Разом умолкли все, кто слушал, и зычный, раскатистый голос Туора всех поверг в изумление, ибо собственные голоса гондотлим были нежны, как плеск фонтанов. И поднялся над толпой гул: «Отведите его к королю».

На том толпа вернулась в пределы врат, и путники с нею, и увидел Туор, что сделаны створки из железа и весьма высоки и крепки. Широкие улицы Гондолина вымощены были камнем и по краю обрамлены мраморным бордюром; по пути тут и там встречались красивые домики в окружении дворов и садов с яркими цветами, и множество стройных и прекрасных башен, возведенных из белого мрамора и покрытых дивной резьбою, возносились к небесам. Были там и освещенные площади с фонтанами; здесь же гнездились птицы – и пели в ветвях вековых деревьев; а самой великолепной из всех была площадь, на которой стоял королевский дворец, и башня его вознеслась выше всех прочих в городе, и фонтаны, что играли у врат, взмывали вверх на двадцать фатомов и еще семь[7] и низвергались вниз певучим хрустальным дождем: в их струях днем дивно искрилось солнце, а ночью волшебно мерцала луна. Жившие там птицы были белее снега, а голоса их – слаще, чем колыбельная музыка.

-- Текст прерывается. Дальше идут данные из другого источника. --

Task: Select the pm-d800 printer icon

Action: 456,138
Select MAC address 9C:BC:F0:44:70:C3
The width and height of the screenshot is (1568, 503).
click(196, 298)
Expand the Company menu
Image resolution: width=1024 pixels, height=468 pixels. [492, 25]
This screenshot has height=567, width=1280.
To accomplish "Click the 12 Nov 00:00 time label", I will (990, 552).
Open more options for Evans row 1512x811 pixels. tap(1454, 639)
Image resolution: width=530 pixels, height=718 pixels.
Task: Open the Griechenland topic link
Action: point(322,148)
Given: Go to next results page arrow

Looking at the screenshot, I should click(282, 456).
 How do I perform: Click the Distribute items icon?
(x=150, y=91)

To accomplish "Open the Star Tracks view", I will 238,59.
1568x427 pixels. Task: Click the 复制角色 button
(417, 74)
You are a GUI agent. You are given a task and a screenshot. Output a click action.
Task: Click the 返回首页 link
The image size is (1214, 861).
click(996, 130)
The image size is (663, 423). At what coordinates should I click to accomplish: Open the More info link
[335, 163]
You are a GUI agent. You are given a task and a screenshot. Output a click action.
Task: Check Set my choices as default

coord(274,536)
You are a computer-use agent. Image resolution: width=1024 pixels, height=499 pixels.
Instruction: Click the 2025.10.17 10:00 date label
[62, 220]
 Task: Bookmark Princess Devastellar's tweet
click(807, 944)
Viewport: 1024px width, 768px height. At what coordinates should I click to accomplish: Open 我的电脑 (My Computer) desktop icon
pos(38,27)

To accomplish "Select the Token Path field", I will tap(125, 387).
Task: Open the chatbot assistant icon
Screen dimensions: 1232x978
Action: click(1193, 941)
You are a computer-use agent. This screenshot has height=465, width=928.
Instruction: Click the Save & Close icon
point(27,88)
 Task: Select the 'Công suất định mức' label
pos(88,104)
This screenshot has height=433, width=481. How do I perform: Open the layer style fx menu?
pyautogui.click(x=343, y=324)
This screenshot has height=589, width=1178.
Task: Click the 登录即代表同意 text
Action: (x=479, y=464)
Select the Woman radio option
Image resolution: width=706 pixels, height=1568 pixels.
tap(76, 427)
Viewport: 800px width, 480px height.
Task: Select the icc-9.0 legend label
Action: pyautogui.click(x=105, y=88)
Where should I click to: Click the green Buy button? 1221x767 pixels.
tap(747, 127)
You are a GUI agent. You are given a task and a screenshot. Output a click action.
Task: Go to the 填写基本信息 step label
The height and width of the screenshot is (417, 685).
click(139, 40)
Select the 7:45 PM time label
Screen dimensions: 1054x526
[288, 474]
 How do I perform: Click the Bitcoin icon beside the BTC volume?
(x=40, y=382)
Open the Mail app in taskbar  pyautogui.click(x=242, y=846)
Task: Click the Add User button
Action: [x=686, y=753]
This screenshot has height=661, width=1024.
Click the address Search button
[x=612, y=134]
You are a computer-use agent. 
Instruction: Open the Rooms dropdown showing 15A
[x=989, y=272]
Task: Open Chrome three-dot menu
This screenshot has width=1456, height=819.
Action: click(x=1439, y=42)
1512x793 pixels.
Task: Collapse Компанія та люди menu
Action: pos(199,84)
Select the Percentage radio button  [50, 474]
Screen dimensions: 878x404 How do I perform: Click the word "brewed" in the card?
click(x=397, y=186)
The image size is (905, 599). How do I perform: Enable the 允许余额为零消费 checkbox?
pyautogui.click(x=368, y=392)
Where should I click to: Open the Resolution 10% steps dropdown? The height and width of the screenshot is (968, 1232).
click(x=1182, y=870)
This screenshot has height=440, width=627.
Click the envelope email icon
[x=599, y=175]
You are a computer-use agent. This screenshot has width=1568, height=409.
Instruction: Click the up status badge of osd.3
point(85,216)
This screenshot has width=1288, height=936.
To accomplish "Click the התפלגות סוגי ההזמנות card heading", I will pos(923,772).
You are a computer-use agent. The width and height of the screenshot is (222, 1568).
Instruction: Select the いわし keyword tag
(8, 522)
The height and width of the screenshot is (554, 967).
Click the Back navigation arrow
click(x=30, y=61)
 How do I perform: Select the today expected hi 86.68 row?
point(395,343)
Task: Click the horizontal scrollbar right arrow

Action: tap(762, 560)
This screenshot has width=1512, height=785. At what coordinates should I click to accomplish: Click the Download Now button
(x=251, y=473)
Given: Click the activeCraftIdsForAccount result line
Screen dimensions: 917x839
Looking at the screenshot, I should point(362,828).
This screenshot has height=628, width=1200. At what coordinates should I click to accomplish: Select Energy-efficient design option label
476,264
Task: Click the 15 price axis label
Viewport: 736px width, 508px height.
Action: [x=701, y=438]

По обе стороны от дворцовых дверей высились два дерева, одно цвело золотыми цветами, другое – серебряными, и они не увядали и не меркли, ибо встарь взяты были побегами от прославленных дерев Валинора, озарявших тамошние края, пока Мелько и Прядильщица Мглы их не иссушили: гондотлим называли те дерева Глингол и Бансиль.

И вот Тургон, король Гондолина, облаченный в белые одежды с золотым поясом и с гранатовым венцом на челе, встал у дверей и заговорил с вершины белокаменной лестницы, ведущей к ним: «Добро пожаловать, о человек из Земли Теней! Ло! – приход твой был предречен в наших книгах мудрости, и начертано в них, что многие великие деяния свершатся в жилищах гондотлим, когда придешь ты сюда».

И заговорил Туор, и Улмо вложил могущество в его сердце и величие в его голос. «Се, о отец Града Камня, повелел мне тот, кто творит глубинную музыку в Бездне и кому ведомы помыслы эльфов и людей, сказать тебе, что дни Избавления близятся. Дошла до слуха Улмо молва о твоем обиталище и о твоем холме бдения – заслоне противу зла Мелько, и возрадовался он; но сердце его негодует, и исполнены гнева сердца Валар, что восседают в горах Валинора и взирают на мир с вершины Таникветиль, при виде скорби прозябающих в рабстве нолдоли и скитаний людей; ибо Мелько запер их в Земле Теней за железными холмами. Потому привели меня сюда потайным путем, дабы повелеть тебе счесть войска твои и готовиться к битве, ибо время пришло».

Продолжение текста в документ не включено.